Они в один голос твердили, что уважают Аркадия Степановича, но он все же настоящий педант и перестраховщик. И они, собственно, ни на чем не настаивали: я вправе решать сам, и только сам. Однако на моем месте они без колебаний выступили бы на большом ринге. Чего ждать? Они тоже кое-что понимают в боксе. Представляется прекрасный случай — чемпионат столицы. В общество нет ни одного тяжеловеса, равного мне. Виталий Шаповаленко? Слов нет, грозный боксер. Но почему молодой боксер должен искать только слабых соперников? И, между нами говоря, Шаповаленко — рыхловат, стареет, не следит за собой… Разумеется, если я побаиваюсь, тогда не о чем разговаривать, они понимают…
Виталий Шаповаленко! Я видел два или три его боя. Он удивительно красив на ринге, несмотря на несколько тяжеловатую фигуру. На ринге он рыцарь с открытым забралом. Он идет в бой, опустив руки, принимает удары на плечи так хладнокровно, будто эти пустяки его нимало не тревожат.
На ринге он хозяин. Я не видел его другим. У него ясная голова, тактика, реакция зверя и расчет математика. Я видел, как в одном международном состязании Шаповаленко движениями корпуса уходил весь раунд от бешеных атак противника, не понимающего, почему он не может достать это совершенно открытое лицо боксера. Шаповаленко улыбался при этом. Я видел, как в бою с очень сильным и сухим ленинградцем, боксирующим быстро, чемпион-тяжеловес шутя загнал соперника, как загоняют норовистого коня, переиграв темпом еще быстрейшим…
— Смотри, товарищ Коноплев, как знаешь…
— Понятно, Николаша, решать тебе, и только тебе…
Так они твердили три недели подряд. И все переглядывались, переговаривались, будто меня здесь не было: «Талантище! Какие данные!..» Закружилась моя головушка, это уж так. Не верил я ни единому их слову, но отчего не попробовать? Убьет он меня, что ли!
Половиков без устали гонял на лапах, внушал: «Маневр и контратака… Вот чего он не любит!»
Отдышавшись, говорил, между прочим: «Будет туго — выбросим полотенце…»

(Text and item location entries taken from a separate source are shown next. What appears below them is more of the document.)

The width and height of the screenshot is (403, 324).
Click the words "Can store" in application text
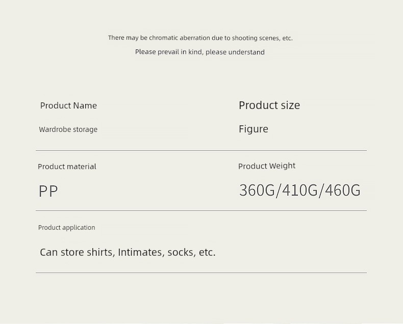[x=62, y=252]
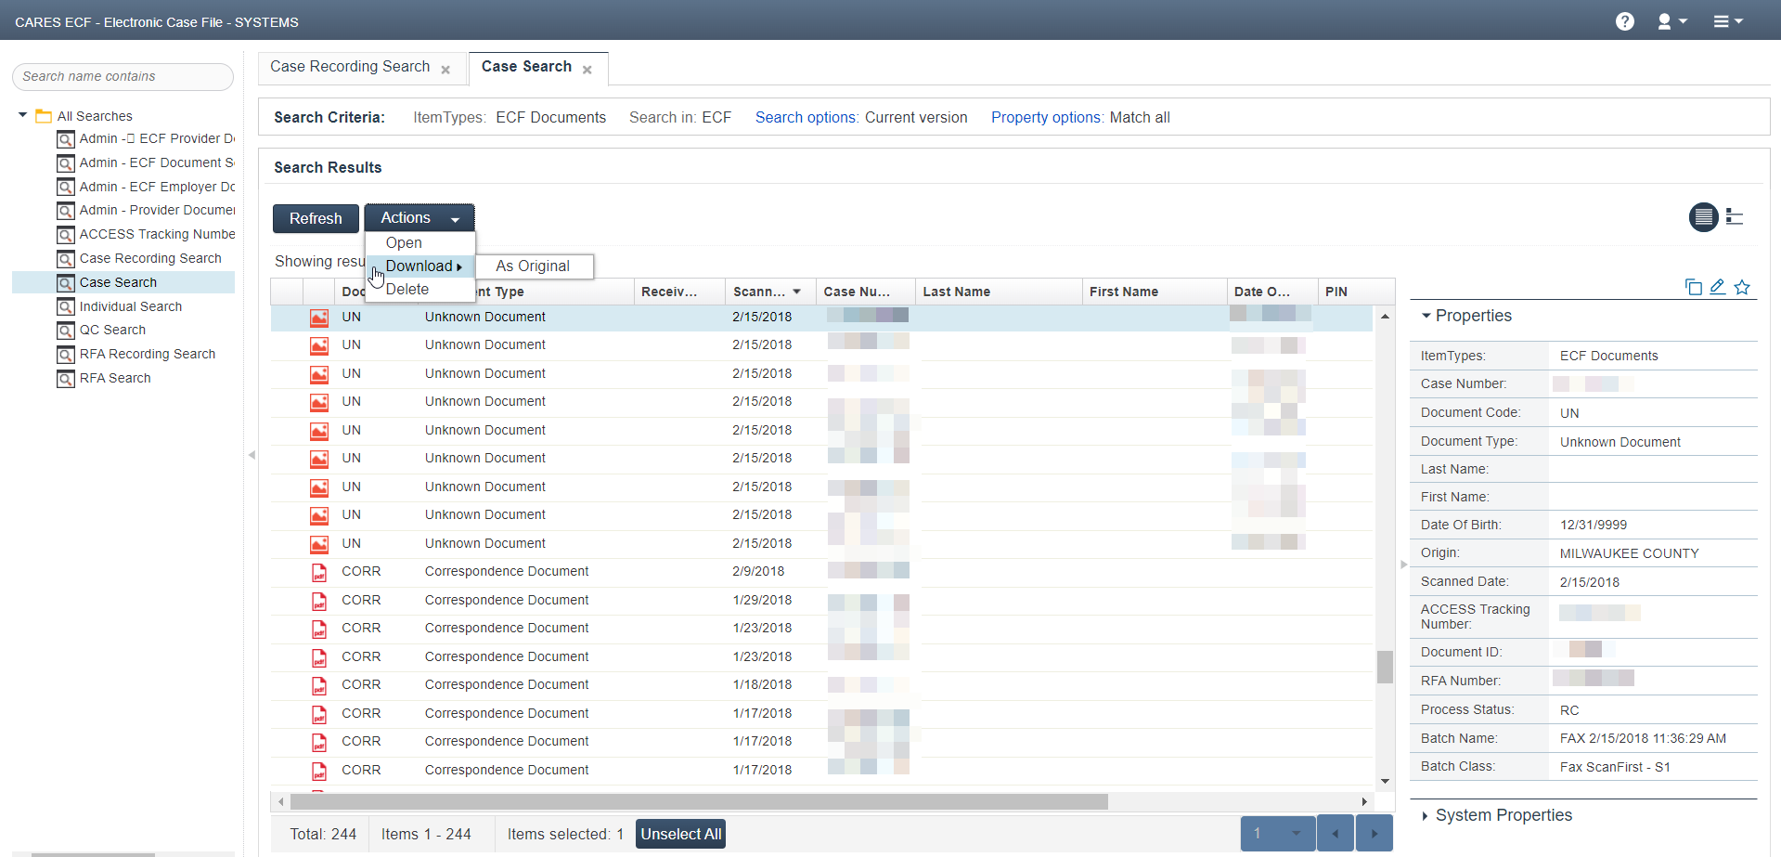
Task: Click the copy properties icon
Action: 1693,287
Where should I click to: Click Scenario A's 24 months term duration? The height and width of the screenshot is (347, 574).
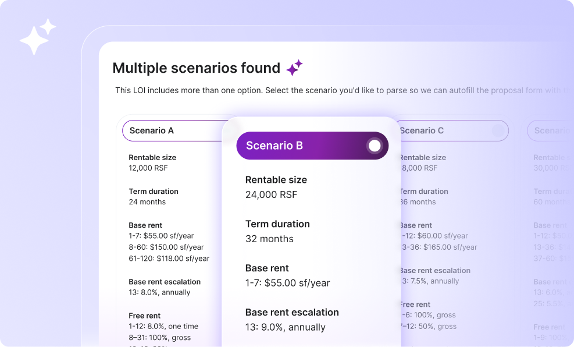(147, 202)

Я решил встретиться с Шаповаленко, когда узнал, что Аркадий Степанович возвращается со дня на день. Я был уверен, что старик сделает все, чтобы не допустить этой встречи.

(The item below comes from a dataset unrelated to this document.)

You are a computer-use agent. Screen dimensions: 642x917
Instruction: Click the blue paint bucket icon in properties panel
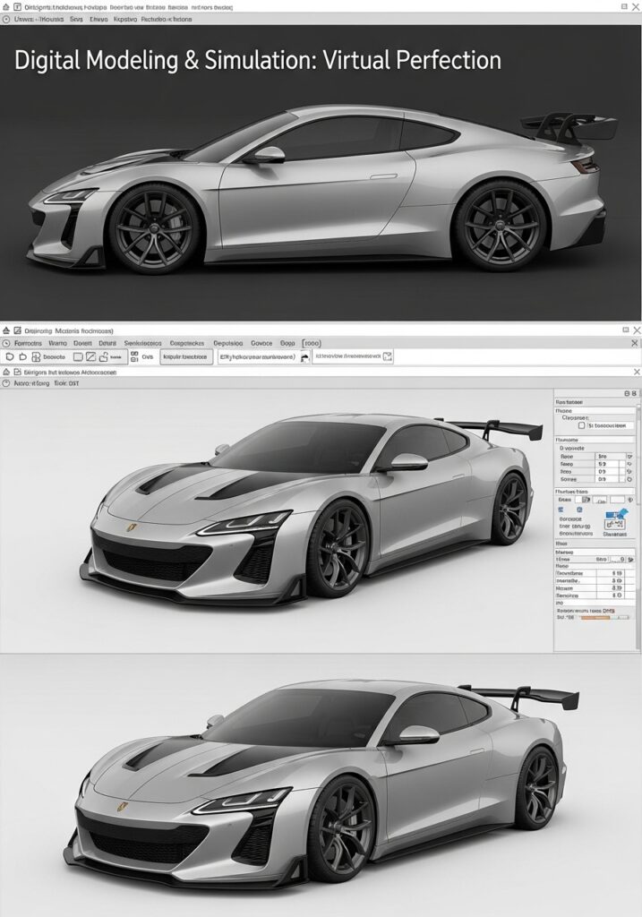[x=622, y=514]
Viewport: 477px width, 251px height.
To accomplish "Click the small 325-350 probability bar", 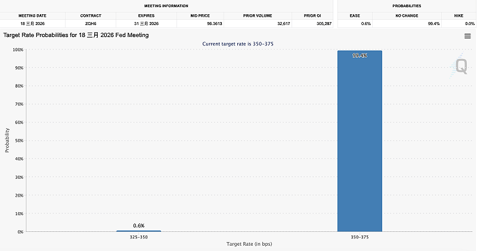I will [x=138, y=231].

Понимал я, что поступаю легкомысленно. Поединок боксеров тяжелого веса можно сравнить с танцем с миной в руках. Неравный поединок опасней втройне. Почти исключен в боксе удар без помехи, но удар тяжеловеса, проведенный даже вполсилы, — нокаут. Шаповаленко «держит» нокауты в правой и левой руке, с любой дистанции, из любого положения. Помню, как неожиданно, вне логики ближнего боя рухнул боксер, весящий больше ста килограммов, пропустив короткий, без замаха удар левой руки Шаповаленко.
Опасность… Но разве не в игре с ней — романтика ринга? Вступать в бой, зная заранее, что ничего с тобой не случится, что ты победишь — стоит ли ради этого заниматься боксом?

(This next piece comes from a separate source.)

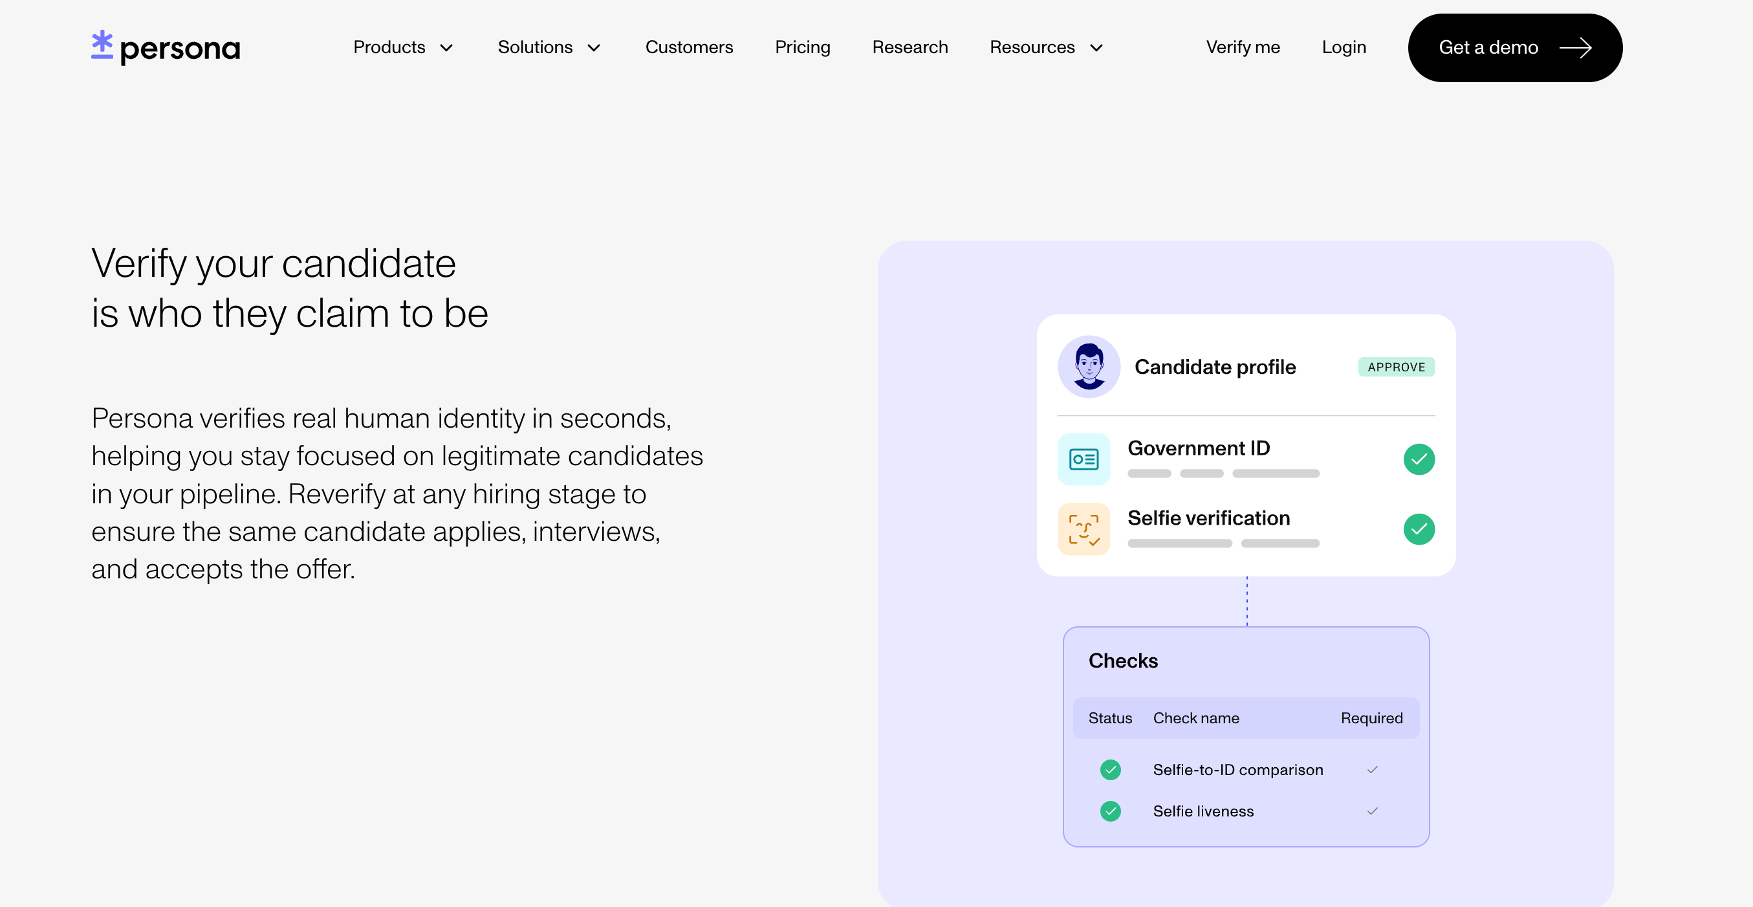Expand the Products dropdown chevron
The image size is (1753, 907).
(446, 48)
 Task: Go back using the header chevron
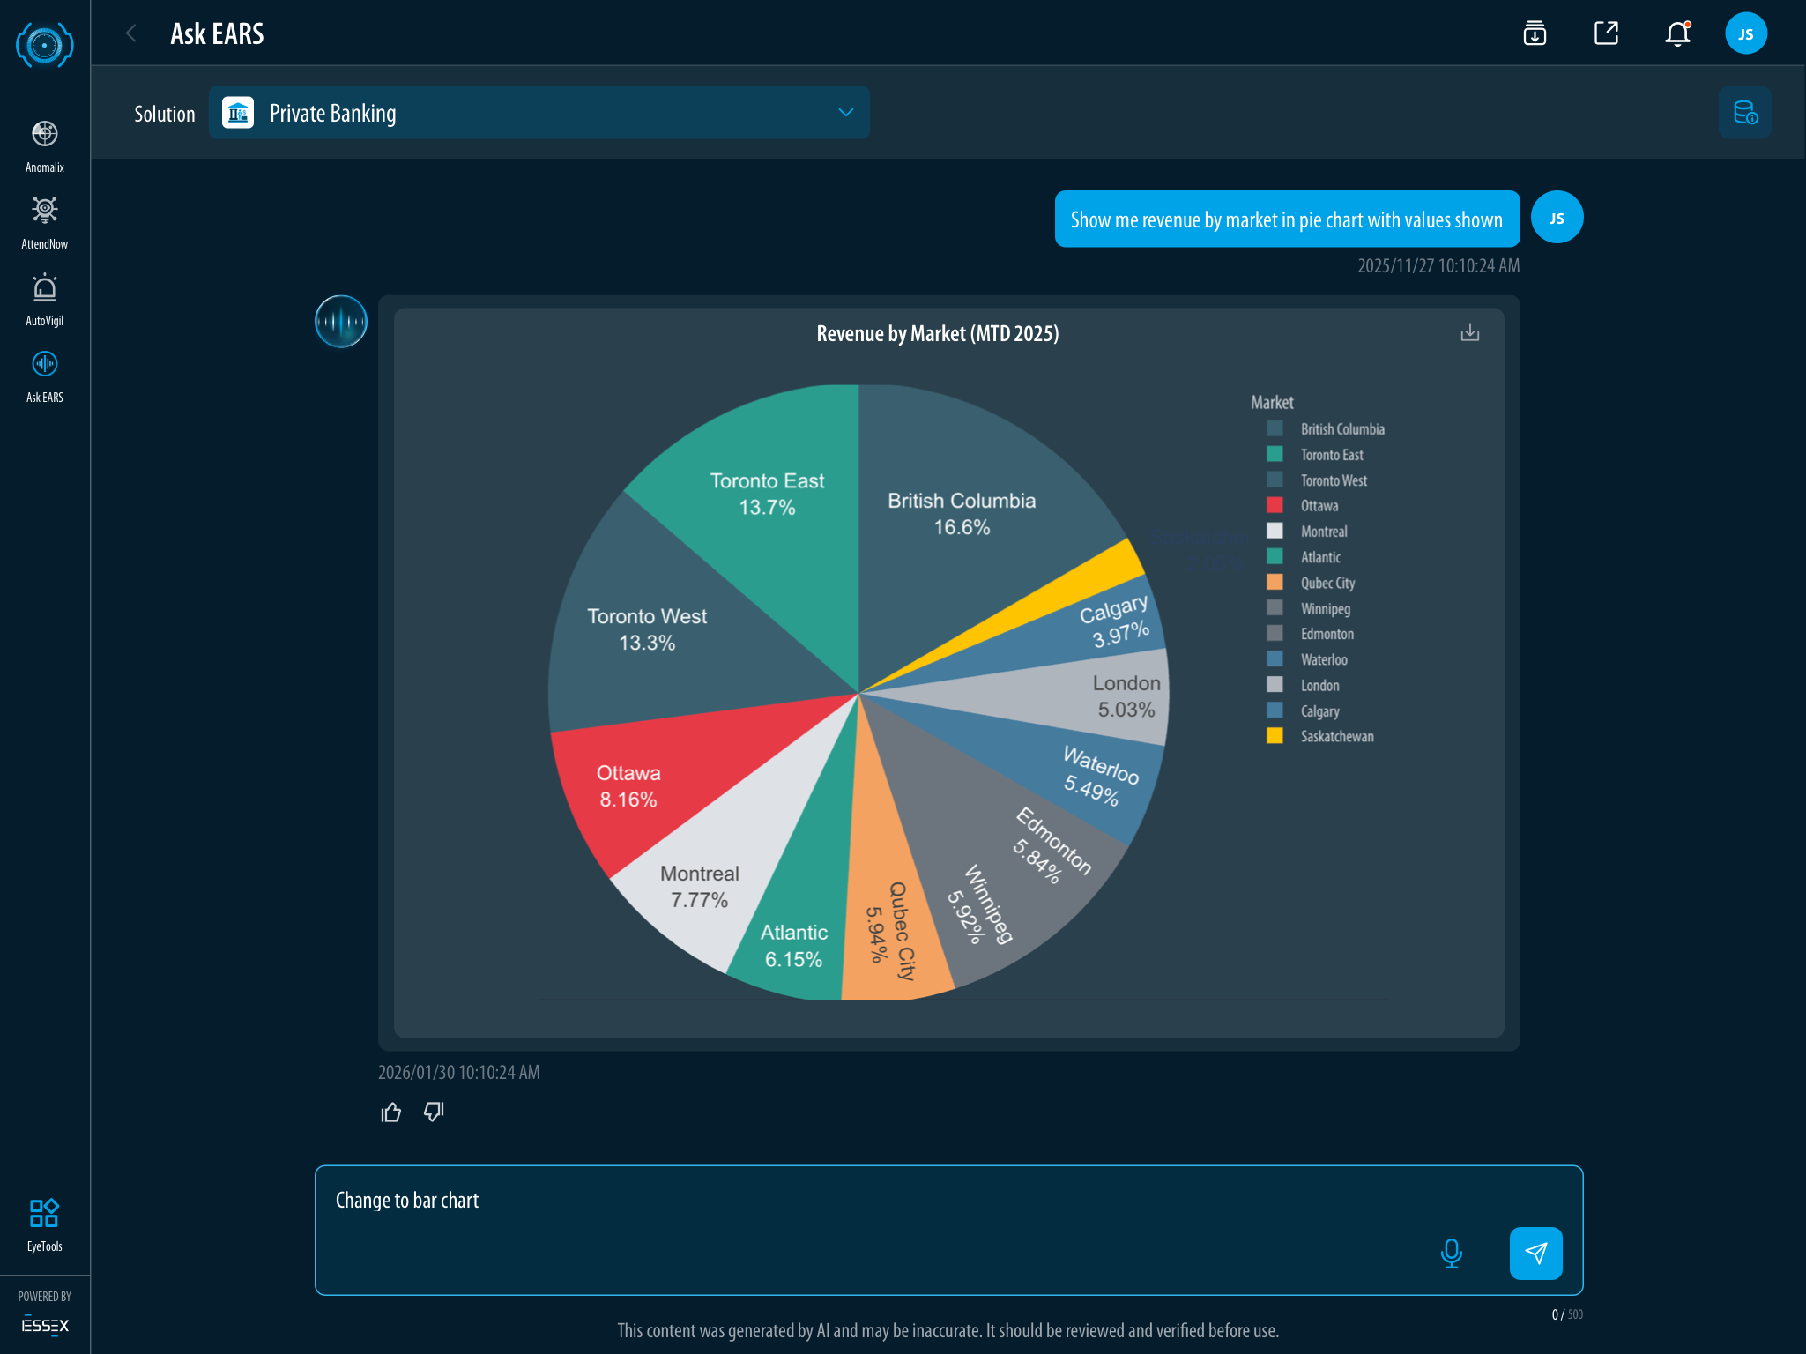click(x=131, y=33)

Риск большой — встреча с Шаповаленко. Но риск ли? Может быть, авантюра? Конечно, старик назвал бы эту встречу авантюрой и, если б я ослушался его, отошел бы от меня надолго, вероятно, навсегда.
…Я помню все до мельчайших подробностей. Мысленно вижу, как проходит на ринг Виталий Шаповаленко. Он идет в легком халате, накинутом на необъятные плечи, разговаривает о чем-то со своим секундантом, невысоким, большеголовым человеком. Я знаю, что это просто давний друг чемпиона, что Шаповаленко на редкость неуживчив, самолюбив, не выносит чужой воли и не любит делить с кем бы то ни было славу своих громких побед. Я вижу, как Виталию почтительно уступают дорогу почетные гости соревнований, что сидят на стульях совсем недалеко от ринга, слышу, как торопливо щелкают затворами фотоаппаратов репортеры. Всех он знает, и все знают его. Вот он на минуту задержался, разговаривает с высоким, очень статным человеком. У этого человека красивая, гордая голова. Он знаком мне по многим кинофильмам, по открыткам, которые продаются в каждом газетном киоске. Я не слышу, о чем говорят они, но почти уверен, что речь идет обо мне. Виталий неопределенно пожал плечами и улыбнулся, собеседник вскользь посмотрел на меня и тоже улыбнулся.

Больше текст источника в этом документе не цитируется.